Antananarivo, 2 Mai, 8h30 – Plus d’investissements publics dans le secteur primaire. Le gouvernement malgache s’engage à investir au moins 10% de son budget dans l’agriculture, l’élevage et la pêche (AEP) dans le Pacte sur la souveraineté alimentaire et de la résilience de Madagascar. Ce niveau d’investissement devrait être maintenu au moins pendant les cinq prochaines années. Cet engagement représente un total de 350 millions de dollars, avancent les autorités malgaches dans ce document national.
Il est rapporté dans ce Pacte sur la souveraineté alimentaire que la part des secteurs de l’agriculture, de l’élevage et de la pêche dans le budget national n’était que de 6,35% dans la Loi des finances initiale (LFI) 2020, soit 703,591 milliards d’ariary sur 11 085 milliards d’ariary. Cette part a été réduite à 4,37% dans la LFI 2021, soit 544,933 sur 12 483 milliards d’ariary.
Ce n’est pas la première fois que l’Etat malgache prend un tel engagement. En s’alignant sur le Programme détaillé de développement de l’agriculture africaine (PDDAA), Madagascar s’est par exemple engagé à atteindre une croissance agricole de 6% par an et d’allouer au moins 10% de son budget national au secteur agricole, selon la Déclaration de Maputo en 2003, confirmée ensuite à Malabo en 2014.
Madagascar s’est également doté d’un Programme sectoriel de l’agriculture, de l’élevage et de la pêche (PSAEP) en 2015. Et le Plan national d’investissement dans ces secteurs (PNIAEP) avait été élaboré pour matérialiser la mise en œuvre de ce programme. Ce plan national d’investissement « devait fixer les principaux indicateurs et quantifie les actions prioritaires à mener avec les budgets requis par le secteur agriculture-élevage-pêche (AEP) pendant dix ans, soit 2016-2025 », rappellent les autorités qui avaient élaboré le Pacte sur la souveraineté nationale.

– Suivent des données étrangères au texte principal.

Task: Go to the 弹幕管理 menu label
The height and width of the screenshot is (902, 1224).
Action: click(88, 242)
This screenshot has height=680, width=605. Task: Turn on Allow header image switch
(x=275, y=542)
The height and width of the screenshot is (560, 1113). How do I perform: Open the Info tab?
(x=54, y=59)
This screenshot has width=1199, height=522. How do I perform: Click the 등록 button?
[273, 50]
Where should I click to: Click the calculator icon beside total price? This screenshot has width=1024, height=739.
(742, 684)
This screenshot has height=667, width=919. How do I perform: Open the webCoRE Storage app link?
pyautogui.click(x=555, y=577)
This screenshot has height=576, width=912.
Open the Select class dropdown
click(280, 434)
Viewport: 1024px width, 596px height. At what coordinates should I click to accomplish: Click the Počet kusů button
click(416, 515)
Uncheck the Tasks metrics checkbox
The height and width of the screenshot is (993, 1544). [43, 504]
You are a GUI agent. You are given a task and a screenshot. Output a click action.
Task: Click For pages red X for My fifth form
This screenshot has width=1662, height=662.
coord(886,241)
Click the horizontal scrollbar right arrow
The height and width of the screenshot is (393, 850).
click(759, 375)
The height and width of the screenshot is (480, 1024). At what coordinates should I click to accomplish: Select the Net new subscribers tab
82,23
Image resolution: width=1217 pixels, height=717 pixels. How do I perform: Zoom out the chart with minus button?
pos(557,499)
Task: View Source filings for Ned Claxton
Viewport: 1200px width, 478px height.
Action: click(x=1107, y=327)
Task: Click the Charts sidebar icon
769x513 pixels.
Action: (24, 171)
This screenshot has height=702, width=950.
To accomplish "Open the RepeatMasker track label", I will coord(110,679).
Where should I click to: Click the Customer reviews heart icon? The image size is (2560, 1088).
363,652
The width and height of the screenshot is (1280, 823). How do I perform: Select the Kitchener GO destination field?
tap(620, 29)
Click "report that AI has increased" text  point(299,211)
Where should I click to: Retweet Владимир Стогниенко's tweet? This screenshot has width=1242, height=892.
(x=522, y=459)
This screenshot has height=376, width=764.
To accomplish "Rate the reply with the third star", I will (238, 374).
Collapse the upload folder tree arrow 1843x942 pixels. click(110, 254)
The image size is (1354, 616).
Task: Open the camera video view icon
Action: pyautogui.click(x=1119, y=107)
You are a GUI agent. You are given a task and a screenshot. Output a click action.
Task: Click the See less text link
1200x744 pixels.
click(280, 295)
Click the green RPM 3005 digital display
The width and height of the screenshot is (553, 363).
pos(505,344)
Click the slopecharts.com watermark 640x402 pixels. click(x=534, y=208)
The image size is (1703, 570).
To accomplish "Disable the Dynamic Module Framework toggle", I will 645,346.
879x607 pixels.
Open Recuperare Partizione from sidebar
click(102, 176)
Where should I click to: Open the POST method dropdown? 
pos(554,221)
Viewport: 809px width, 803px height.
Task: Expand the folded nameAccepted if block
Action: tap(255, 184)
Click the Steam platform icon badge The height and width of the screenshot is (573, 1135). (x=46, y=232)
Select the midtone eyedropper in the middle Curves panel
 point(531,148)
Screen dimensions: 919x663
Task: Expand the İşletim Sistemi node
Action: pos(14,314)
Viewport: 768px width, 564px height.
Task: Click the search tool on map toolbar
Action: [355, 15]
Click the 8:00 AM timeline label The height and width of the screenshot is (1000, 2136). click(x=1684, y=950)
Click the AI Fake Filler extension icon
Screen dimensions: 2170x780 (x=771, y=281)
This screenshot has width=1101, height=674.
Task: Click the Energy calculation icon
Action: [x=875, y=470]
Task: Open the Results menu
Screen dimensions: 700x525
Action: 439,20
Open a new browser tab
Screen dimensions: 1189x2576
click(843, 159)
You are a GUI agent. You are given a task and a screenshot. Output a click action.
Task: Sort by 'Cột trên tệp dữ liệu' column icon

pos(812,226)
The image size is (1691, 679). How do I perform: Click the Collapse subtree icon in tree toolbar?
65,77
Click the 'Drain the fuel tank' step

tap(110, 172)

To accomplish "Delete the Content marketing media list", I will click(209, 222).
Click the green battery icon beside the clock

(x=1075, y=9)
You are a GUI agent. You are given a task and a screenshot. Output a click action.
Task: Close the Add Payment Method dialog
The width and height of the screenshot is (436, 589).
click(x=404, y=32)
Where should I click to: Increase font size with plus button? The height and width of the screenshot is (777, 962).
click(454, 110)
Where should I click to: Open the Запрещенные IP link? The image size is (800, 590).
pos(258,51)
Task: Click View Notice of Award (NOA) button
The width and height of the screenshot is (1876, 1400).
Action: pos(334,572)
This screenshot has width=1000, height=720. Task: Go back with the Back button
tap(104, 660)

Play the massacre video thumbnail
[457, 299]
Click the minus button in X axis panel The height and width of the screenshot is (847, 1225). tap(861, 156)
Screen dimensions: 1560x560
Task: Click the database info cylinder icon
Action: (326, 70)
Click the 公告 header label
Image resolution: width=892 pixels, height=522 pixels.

L’objectif de croissance prévu pour ces secteurs est loin d’être atteint. Dans le document de performance qui est annexé au projet de Loi des finances (PLF) 2023, l’estimation de croissance du secteur primaire en 2022 a été revue. Il est indiqué dans ce document budgétaire qu’après l’analyse des données fournies par le ministère de l’Agriculture et de l’élevage, le taux de croissance pour le secteur primaire pour l’année dernière était de 0,9% contre les 3,8% prévus dans la loi des Finances rectificatives 2022.
Pour cette année, le gouvernement avait annoncé sa détermination à renforcer ses actions pour l’atteinte de l’autosuffisance alimentaire. Les investissements dans la mécanisation agricole, l’aménagement des périmètres agricoles, la professionnalisation des filières d’élevage et le développement de la pêche devraient permettre au secteur primaire d’atteindre une croissance de 2,3%, d’après les estimations dans la loi des finances 2023.